First of all, let's see, what is 'optimize for ad hoc workloads' in SQL Server?
In simple words, the term 'ad hoc' means 'as needed' or a single-use query plan. The Plan that generated for a specific query and never used again. Single-use queries or dynamically created queries, it's an 'ad hoc" part of the workload.
That can cause high memory consumption, high compilations, high CPU, and so on. Exactly for these cases, we have a 'optimize for ad hoc workloads' option.
When this option turned on, the DB Engine stores only a small plan stub in the plan cache on the first execution. That instead of a full compiled plan - because it's 'as needed' query. At the next runs, the engine will use this stub to recognize that this batch has compiled before. The full compiled plan will take place of the stub in the plan cache.

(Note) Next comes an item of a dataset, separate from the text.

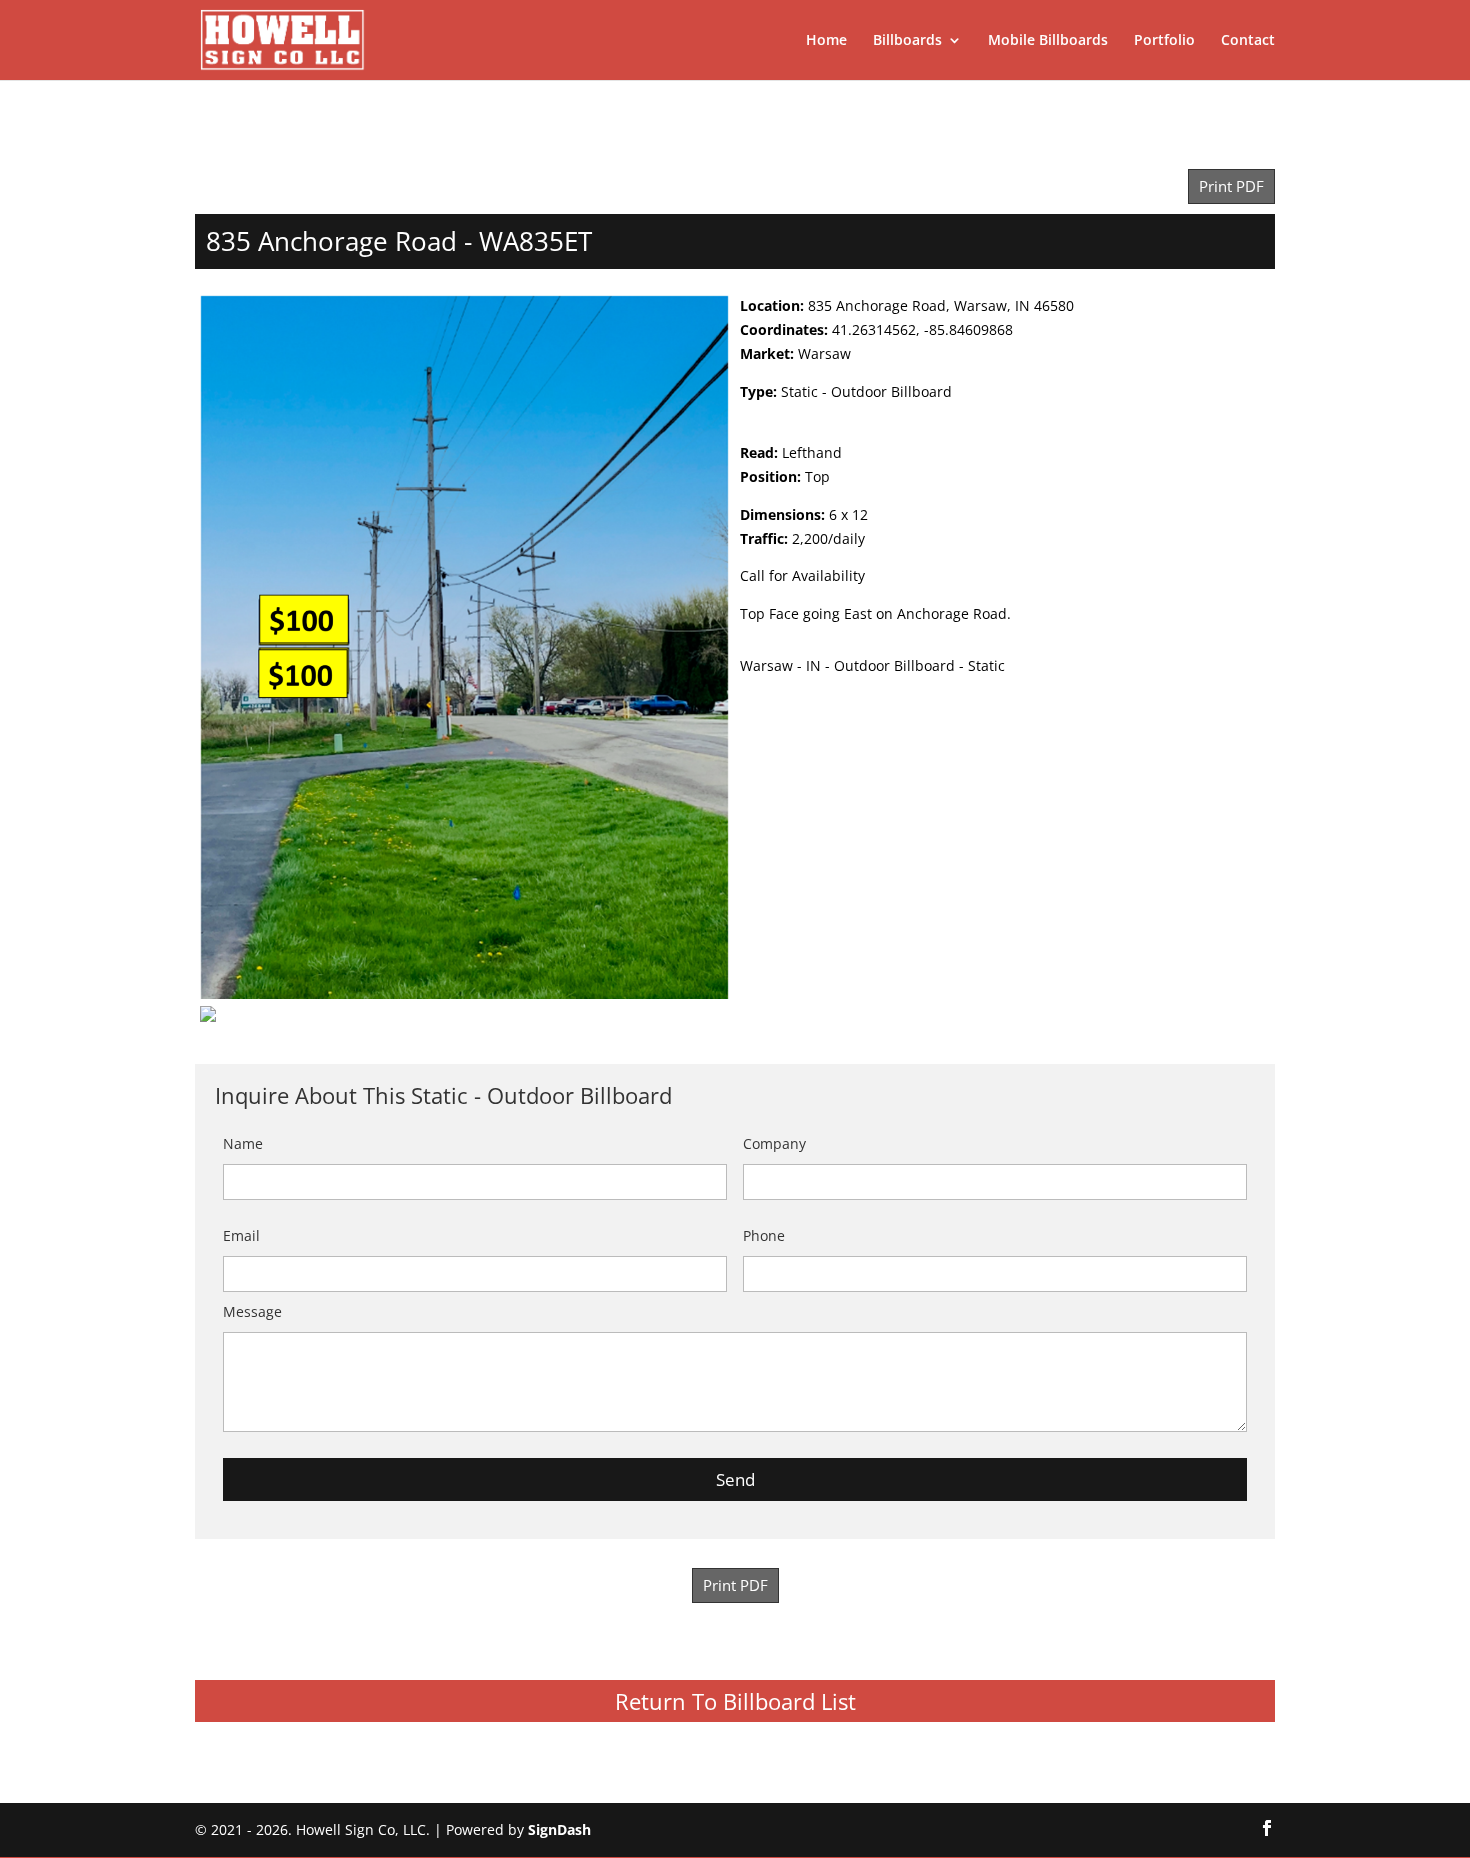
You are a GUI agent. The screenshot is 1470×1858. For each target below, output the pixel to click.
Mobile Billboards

Now, "I have learned today" part:
When we turn this option on, it's starting work immediately. No restart required, no plan cache flushes. Awesome, but there's a dark side - it affects only new plans!
You will ask why that a dark side? When we touch an option that affects a Plan Cache or plan creation, the expected for some behavior of the system. In this case, is a clean start.
I'm expecting some action on existing plans. Like: Plan Cache flushing, flushing of old ad-hock plans with count 1 or at least marking them with some Stub too. But, plans that are already in the plan cache stay untouched and become trash. That until we cleared procedure cache or restart the SQL Server service.
I know people and I'm one of them, that avoided using this on busy servers. Because of fear to flush Plan Cache, not during maintenance hours, and wait with the fix.
Bug or feature, decide yourself, but very important to know this in case we try to optimize for ad hoc workloads.